§ **READING PASSAGE**
___
Actually, this is a predictable trend as major browsers like Google Chrome and Microsoft Edge are increasingly featuring their respective Gemini (formerly called Bard) and ChatGPT capabilities in their search engines.

Historically speaking, when you type a web search query, the results given are typically links to related sites. Web crawler software counts the interrelationships and the number of times that each link has been viewed to rank these links.

The entire industry of search engine optimization (SEO) takes advantage of this relationship. By optimizing websites for SEO, you can ensure that a website ranks higher than other sites. For example, by using the right hashtags that most people will probably use, their ranking and visibility will likely increase. The same is true if your site is being referenced by other sites, which then is interpreted by the search engine as some sort of authority on your website’s part to write about that topic.

Ranking high and on the very first page of a query search, especially on Google search, gives many benefits. People are often pressed for time, and if the top search results are good enough, they will not have the patience to check other results on lower-ranked pages, unless they need to be thorough in their search. For many people, however, if the first result is good enough, then they do not need to proceed further.

Problems will of course crop up for companies that rely on their SEO rankings. The reason for this is that these new AI chatbots do not really prioritize giving links. Instead, these AI chatbots and other AI tools actually try to interpret the query and give an answer based on what they know from their training. The way these AI chatbots answer a question is by a process called inference.

Basically, they infer the answer from all the training data that they have learned in the past using their Large Language Models (LLM) such as those used by ChatGPT or Gemini. These bots will not revert back with links (or your company website) but will instead give their best-inferred answer.
___
§ **DATA SHOWN**
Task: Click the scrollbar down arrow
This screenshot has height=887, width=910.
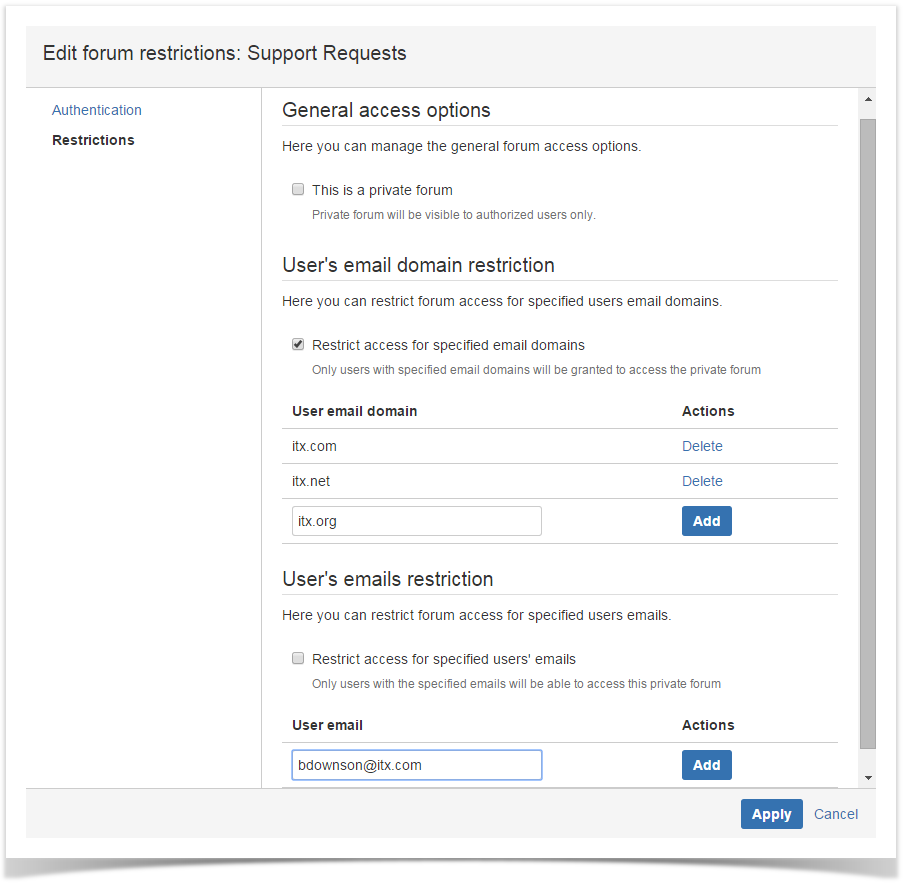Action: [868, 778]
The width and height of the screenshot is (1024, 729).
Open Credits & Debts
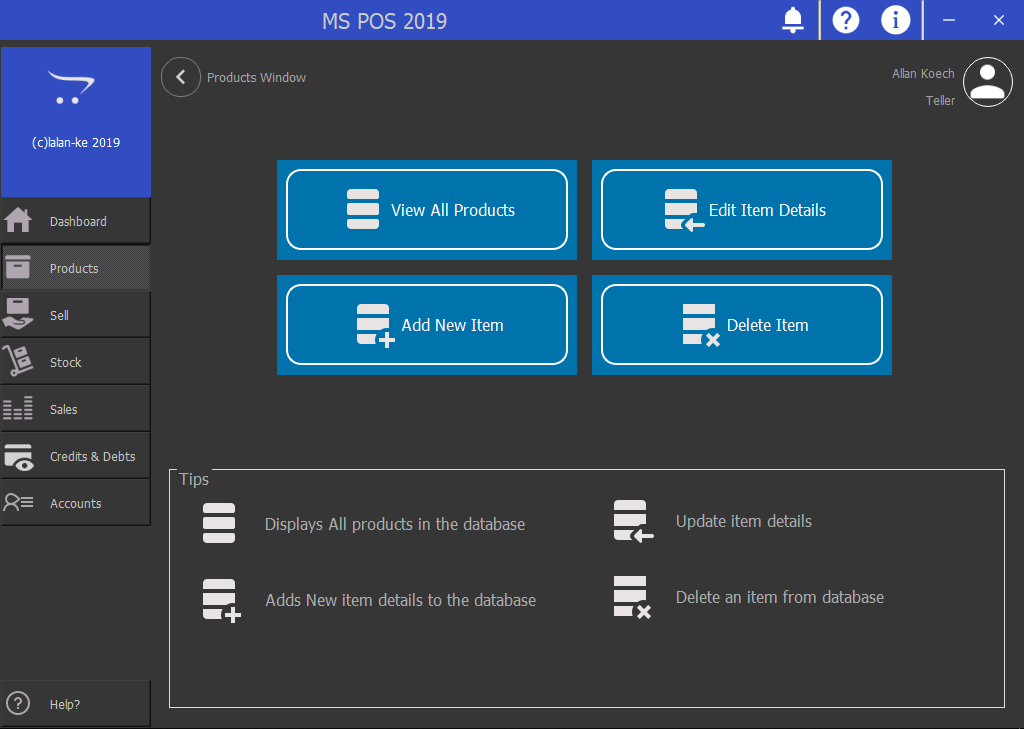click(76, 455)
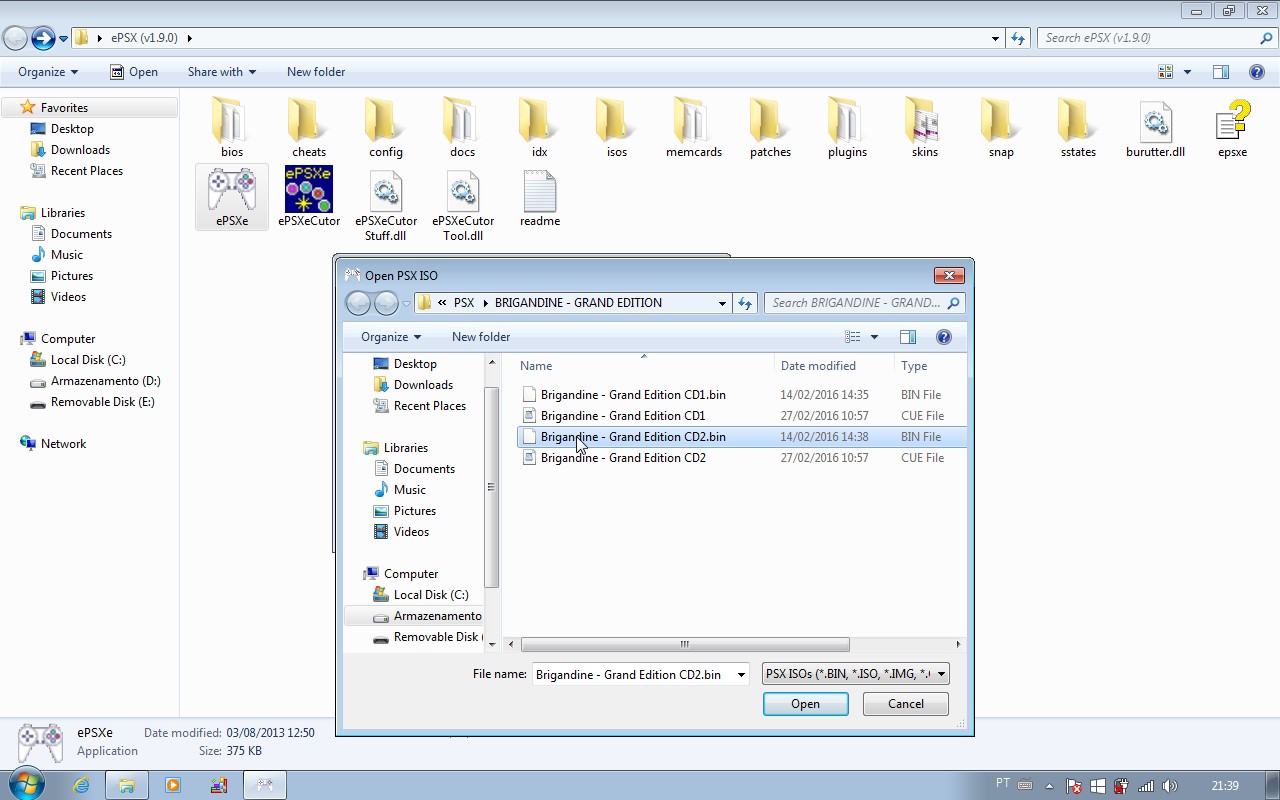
___
§ **REQUIREMENT 1**
After swapping "patience" for "energy", write out the passage on search engines and AI chatbots, everything from "Ranking high and" down to "to proceed further.".
§ **REQUIREMENT 2**
Please carry on with the passage on search engines and AI chatbots from where it stops.

§ **EXERCISE OUTPUT 1**
Ranking high and on the very first page of a query search, especially on Google search, gives many benefits. People are often pressed for time, and if the top search results are good enough, they will not have the energy to check other results on lower-ranked pages, unless they need to be thorough in their search. For many people, however, if the first result is good enough, then they do not need to proceed further.

§ **EXERCISE OUTPUT 2**
In other words, if web search has benefited your business because your company link might be the one to show up on the search page, now you will soon have to deal with the search engine just giving its own answer and not displaying your link anymore.

So given this likely trend, companies and businesses that rely heavily on SEO should plan ahead. They should keep abreast of the latest trends in web search, particularly from the giant tech companies like Alphabet (Google) and Microsoft, and try to study and prototype some of these tools. Maybe they can get some trials of prompt engineering and feedback on ChatGPT as it relates to a company’s products or services.

Aside from the fact that their SEO visibility online may be negatively impacted, their own customers may want to deal with natural-sounding and -looking chatbots that are familiar with your company’s products and services. So there are now two reasons why your in-house (or contractor) IT group or team may want to develop some customized chatbot prototypes to test out.

Knowing that the death of SEO may become likely in the foreseeable future, you should plant the seeds to be ready for a time when people simply talk or chat to their computers to find the answer they need, and hope that your company is positioned well enough to take early advantage of that.